Exercise description — From the data below, retype exactly the lines starting with the one that contains "Instruction: Toggle Bold formatting" and ending with the one that contains "Task: Close the Add Settlement Details dialog", both included.

(Saved data entries)
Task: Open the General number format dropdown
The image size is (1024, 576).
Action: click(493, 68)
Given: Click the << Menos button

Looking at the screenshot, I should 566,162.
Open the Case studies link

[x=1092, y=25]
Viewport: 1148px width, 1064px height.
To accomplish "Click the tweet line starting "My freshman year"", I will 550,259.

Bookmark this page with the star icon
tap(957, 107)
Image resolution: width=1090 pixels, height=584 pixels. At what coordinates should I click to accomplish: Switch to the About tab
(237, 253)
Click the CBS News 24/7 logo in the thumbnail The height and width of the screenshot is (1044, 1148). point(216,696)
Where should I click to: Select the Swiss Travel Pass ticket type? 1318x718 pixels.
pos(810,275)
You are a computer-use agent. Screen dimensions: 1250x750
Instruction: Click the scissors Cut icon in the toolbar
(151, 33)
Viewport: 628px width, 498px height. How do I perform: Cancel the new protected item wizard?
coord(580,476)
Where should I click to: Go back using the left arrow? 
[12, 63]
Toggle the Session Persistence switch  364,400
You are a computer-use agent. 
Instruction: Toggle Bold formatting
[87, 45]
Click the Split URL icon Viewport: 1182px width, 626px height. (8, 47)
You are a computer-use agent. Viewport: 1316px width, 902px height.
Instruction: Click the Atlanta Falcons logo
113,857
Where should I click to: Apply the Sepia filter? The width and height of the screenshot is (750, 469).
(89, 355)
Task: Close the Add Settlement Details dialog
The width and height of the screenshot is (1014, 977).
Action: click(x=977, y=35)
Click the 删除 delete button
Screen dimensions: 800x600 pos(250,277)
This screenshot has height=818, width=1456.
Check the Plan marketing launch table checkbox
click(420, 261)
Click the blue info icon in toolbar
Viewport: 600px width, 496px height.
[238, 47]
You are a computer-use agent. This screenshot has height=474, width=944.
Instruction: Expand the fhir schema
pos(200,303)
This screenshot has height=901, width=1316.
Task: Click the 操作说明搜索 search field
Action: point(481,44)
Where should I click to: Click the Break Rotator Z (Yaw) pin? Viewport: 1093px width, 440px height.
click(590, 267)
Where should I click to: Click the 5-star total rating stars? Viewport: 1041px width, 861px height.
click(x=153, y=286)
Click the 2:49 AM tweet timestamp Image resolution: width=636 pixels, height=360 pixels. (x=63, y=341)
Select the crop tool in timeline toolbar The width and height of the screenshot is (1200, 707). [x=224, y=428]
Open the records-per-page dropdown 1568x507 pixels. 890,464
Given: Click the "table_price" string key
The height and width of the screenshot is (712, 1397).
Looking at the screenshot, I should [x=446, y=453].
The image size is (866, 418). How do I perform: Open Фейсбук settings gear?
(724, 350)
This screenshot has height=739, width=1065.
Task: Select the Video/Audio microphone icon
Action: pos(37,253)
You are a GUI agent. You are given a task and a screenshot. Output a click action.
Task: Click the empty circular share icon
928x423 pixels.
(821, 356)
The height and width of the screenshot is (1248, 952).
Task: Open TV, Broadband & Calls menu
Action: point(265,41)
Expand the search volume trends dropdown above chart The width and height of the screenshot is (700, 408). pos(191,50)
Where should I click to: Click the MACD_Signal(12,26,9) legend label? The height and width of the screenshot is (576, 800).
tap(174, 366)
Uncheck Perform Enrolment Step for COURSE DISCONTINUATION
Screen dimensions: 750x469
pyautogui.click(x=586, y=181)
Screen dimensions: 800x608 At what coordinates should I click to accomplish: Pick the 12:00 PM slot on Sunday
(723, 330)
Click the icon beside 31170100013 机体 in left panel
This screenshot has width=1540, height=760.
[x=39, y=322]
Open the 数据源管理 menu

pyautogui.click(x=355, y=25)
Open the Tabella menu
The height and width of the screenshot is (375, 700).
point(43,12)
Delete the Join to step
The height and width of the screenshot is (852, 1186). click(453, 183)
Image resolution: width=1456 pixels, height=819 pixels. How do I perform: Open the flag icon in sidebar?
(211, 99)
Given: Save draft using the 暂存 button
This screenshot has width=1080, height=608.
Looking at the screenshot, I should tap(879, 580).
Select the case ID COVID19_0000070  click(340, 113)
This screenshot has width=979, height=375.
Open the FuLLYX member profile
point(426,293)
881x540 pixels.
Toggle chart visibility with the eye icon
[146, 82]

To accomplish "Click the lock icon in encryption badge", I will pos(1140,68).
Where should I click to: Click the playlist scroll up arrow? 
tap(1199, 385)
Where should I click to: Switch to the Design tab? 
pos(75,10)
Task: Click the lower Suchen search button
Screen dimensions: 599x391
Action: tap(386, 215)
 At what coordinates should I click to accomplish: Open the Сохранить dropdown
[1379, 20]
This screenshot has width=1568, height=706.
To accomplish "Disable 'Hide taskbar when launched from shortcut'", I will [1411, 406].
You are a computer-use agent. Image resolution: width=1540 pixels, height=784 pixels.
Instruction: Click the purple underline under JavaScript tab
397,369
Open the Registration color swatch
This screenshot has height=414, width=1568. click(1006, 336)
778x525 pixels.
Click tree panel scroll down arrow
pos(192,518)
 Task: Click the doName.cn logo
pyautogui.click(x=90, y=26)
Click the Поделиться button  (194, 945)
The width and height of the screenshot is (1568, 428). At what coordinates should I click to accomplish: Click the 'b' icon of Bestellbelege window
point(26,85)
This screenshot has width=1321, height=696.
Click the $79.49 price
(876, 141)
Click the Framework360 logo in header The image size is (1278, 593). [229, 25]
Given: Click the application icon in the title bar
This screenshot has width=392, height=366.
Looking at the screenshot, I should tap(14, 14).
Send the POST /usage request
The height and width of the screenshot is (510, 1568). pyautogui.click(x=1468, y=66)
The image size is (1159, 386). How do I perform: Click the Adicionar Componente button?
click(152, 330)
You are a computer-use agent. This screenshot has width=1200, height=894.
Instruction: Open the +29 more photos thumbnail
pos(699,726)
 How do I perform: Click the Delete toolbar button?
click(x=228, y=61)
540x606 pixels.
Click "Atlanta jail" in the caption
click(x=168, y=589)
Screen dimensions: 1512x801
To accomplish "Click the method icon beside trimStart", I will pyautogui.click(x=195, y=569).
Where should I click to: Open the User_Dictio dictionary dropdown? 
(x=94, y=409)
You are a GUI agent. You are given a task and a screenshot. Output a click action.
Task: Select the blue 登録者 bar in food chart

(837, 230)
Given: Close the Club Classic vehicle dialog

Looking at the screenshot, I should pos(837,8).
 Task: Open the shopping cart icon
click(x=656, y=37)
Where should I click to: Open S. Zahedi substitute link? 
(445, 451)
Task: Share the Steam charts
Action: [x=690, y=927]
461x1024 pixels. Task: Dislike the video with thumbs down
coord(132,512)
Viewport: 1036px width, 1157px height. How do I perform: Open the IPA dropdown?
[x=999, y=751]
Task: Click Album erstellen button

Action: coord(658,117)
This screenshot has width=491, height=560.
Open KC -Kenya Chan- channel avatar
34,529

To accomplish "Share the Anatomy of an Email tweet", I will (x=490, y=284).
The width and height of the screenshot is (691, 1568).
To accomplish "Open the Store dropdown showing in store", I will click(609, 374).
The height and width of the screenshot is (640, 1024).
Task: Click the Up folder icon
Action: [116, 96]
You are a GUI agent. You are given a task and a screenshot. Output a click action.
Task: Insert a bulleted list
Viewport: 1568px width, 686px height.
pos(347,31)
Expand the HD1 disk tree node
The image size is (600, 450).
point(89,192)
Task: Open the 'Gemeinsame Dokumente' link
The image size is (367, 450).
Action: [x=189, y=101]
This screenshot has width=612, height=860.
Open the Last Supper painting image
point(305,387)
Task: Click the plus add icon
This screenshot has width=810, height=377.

Completed exercise —
Instruction: Toggle Bold formatting
[87, 45]
Click the Split URL icon Viewport: 1182px width, 626px height. (8, 47)
You are a computer-use agent. Viewport: 1316px width, 902px height.
Instruction: Click the Atlanta Falcons logo
113,857
Where should I click to: Apply the Sepia filter? The width and height of the screenshot is (750, 469).
(89, 355)
Task: Close the Add Settlement Details dialog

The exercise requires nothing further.